##### TEXTO DO EXERCÍCIO #####

Um requerimento de retirada de pauta apresentado pela oposição contou com votos contrários de partidos como DEM, MDB, Republicanos, PSD e Solidariedade. O PSL, por exemplo, sigla do presidente Jair Bolsonaro (sem partido) no início do mandato, resolveu liberar a bancada por conta de fissuras internas em relação ao tema. A MP é alvo de lobby do chefe do Executivo e especialmente da Frente Parlamentar Agropecuária (FPA), que reúne os ruralistas e integra oficialmente o governo Bolsonaro.       

Pontos mais críticos

O parecer do relator, deputado Zé Silva (Solidariedade-MG), passou por diferentes redações em meio às negociações sobre a MP. Na última versão, o texto modificou alguns pontos que estão entre os trechos mais criticados pela oposição.

#####

**ENUNCIADO A**.
Responda com base no texto sobre a MP:
(i) Que partidos são citados como tendo votado contra o requerimento de retirada de pauta da oposição?
(ii) Por que motivo o PSL liberou a bancada?
(iii) Quem é o relator da MP?
**ENUNCIADO B**.
Reproduza o trecho do texto sobre a MP entre "O parecer do" e "criticados pela oposição.", inclusive.
**ENUNCIADO C**.
Dê continuidade ao texto sobre a MP a partir do ponto em que ele termina.
As linhas não têm nenhum papel nesta atividade.

##### DADOS FORNECIDOS #####

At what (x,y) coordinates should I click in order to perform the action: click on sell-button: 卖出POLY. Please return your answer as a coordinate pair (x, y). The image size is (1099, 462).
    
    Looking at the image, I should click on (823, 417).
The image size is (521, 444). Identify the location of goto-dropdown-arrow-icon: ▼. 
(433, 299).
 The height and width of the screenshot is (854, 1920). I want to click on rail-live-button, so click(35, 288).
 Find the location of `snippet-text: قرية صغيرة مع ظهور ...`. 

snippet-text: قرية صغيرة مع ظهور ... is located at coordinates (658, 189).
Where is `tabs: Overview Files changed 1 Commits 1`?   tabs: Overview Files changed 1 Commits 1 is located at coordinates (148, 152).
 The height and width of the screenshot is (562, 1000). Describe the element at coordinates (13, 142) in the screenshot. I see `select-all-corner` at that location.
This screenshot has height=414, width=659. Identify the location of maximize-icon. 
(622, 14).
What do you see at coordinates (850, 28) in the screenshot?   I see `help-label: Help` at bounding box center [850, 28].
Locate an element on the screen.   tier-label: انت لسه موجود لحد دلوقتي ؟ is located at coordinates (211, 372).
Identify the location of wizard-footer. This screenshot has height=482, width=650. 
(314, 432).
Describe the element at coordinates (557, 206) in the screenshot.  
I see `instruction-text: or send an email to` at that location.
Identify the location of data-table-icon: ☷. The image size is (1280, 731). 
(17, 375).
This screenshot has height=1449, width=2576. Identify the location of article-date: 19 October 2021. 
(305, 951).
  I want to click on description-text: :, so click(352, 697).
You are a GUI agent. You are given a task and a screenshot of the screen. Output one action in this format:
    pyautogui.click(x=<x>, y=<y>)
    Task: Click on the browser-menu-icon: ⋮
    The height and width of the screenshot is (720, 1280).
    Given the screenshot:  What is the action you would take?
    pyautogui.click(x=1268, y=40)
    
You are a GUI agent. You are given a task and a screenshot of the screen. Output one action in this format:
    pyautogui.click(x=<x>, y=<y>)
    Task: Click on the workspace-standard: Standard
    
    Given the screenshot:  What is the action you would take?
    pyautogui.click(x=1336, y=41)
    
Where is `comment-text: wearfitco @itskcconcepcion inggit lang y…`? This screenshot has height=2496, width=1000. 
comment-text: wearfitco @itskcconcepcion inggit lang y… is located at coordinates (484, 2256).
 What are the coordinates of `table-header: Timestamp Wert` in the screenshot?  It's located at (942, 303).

#####

**RESPOSTA A**.
(i) DEM, MDB, Republicanos, PSD e Solidariedade.
(ii) Por conta de fissuras internas em relação ao tema.
(iii) O deputado Zé Silva (Solidariedade-MG).

**RESPOSTA B**.
O parecer do relator, deputado Zé Silva (Solidariedade-MG), passou por diferentes redações em meio às negociações sobre a MP. Na última versão, o texto modificou alguns pontos que estão entre os trechos mais criticados pela oposição.

**RESPOSTA C**.
Um deles diz respeito ao perdão de multas por grilagem até 2019, que agora passa a ser até 2009, pela nova proposta de Silva. Outro trata da autodeclaração de posse para obter a regularização fundiária de uma terra. Antes, o texto previa um limite de até 15 módulos fiscais para entrar na regra. Depois, a medida de referência caiu para 6 módulos e, agora, após novas negociações, para 4. As alterações, no entanto, não foram suficientes para a oposição, que segue entoando críticas ao texto.  

A líder do PCdoB, Perpétua Almeida (AC), destaca, por exemplo, a falta de um diálogo aprofundado sobre o tema, especialmente com os segmentos mais atingidos pela MP, como indígenas, quilombolas e sem-terra.  

“Este é um período muito ruim, porque as comunidades tradicionais interessadas no assunto você não tem como reunir. Como é que a gente vota uma matéria que tem a ver com a vida das comunidades rurais que estão lá dentro da floresta se elas não têm chance de opinar? Então, não tem como concordar com a votação, por isso decidimos não aceitar votar”, disse ao Brasil de Fato.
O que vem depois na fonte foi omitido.